→ **DOCUMENT SECTION**
>> START
Back to LanguageTool Homepage - Privacy - Imprint

Problem with regexp-based rule


(Alex) #1

Hello
I have the following text: xxxxxxxx = yyyyyyyyy. Spell checking is needed only for yyyyyyy part, so I added the rule:
[rule name="1" id="2"]
[pattern]
[token regexp="yes"]^(.*?)=[/token]
[/pattern]
[disambig action="immunize"/]
[/rule]

but regexp, mentioned above is not working. It works fine in Java or Javascript and here I see no effect. When regexp changes, for example, to ^(.*?)abc - everything is ok if text is xxxxxxxxabc yyyyyyyyyy
Could you suggest please?


(Andriy) #2

In this case you'll have 3 tokens "xxxxxxxx", "=", "yyyyyyyy" so you have to build your rule to take to account 3 tokens not one. Something like:
[pattern]
[marker]
[token][/token]
[/maker]
[token]=[/token]
[token][/token]
[/pattern]


(Alex) #3

Actually, they may be not separated by space symbol. It may come as following:
xxxxx=yyyyy
or
xxxx = yyyyy
or
xxxx= yyyyy

So, should I create several rules for all these scenarios?


(Andriy) #4

Space is only one of the token separators, for most of the languages = will split the tokens as well.
You can observe how tokens are split here:
http://community.languagetool.org/analysis/analyzeText
>> END
→ **DATA SEGMENT**
>> START
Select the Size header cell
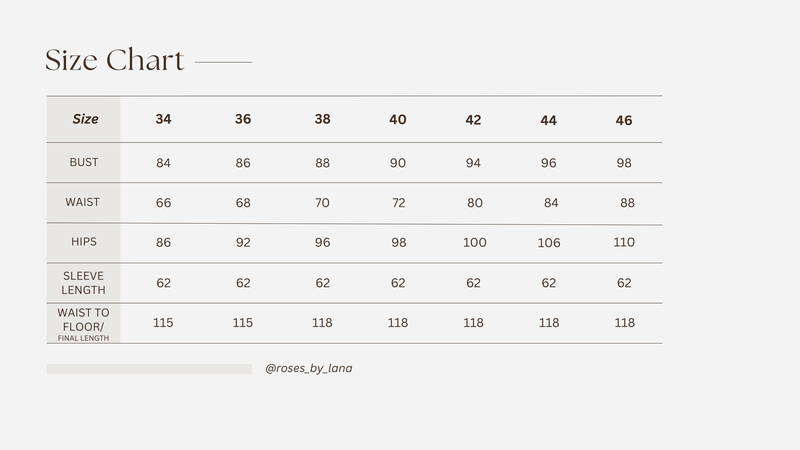The height and width of the screenshot is (450, 800). coord(85,119)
>> END
→ **PARTS OF THE EXERCISE**
a) Summarize the forum thread in two sentences.
b) In the forum thread, which character besides space does Andriy say splits tokens in most languages?
c) Reproduce the stretch of the forum thread from "Actually, they may" through "all these scenarios?".
Work from the forum thread alone and leave the material aside.

→ **WRITTEN ANSWERS**
a) Alex wants spell checking only for the part after "=" and wrote an immunize rule with the regexp ^(.*?)=, which has no effect even though it works in Java and JavaScript. Andriy explains that such text becomes three tokens, "xxxxxxxx", "=", and "yyyyyyyy", so the rule must cover three tokens, and he adds that in most languages "=" splits tokens even without spaces.

b) The equals sign (=).

c)
Actually, they may be not separated by space symbol. It may come as following:
xxxxx=yyyyy
or
xxxx = yyyyy
or
xxxx= yyyyy

So, should I create several rules for all these scenarios?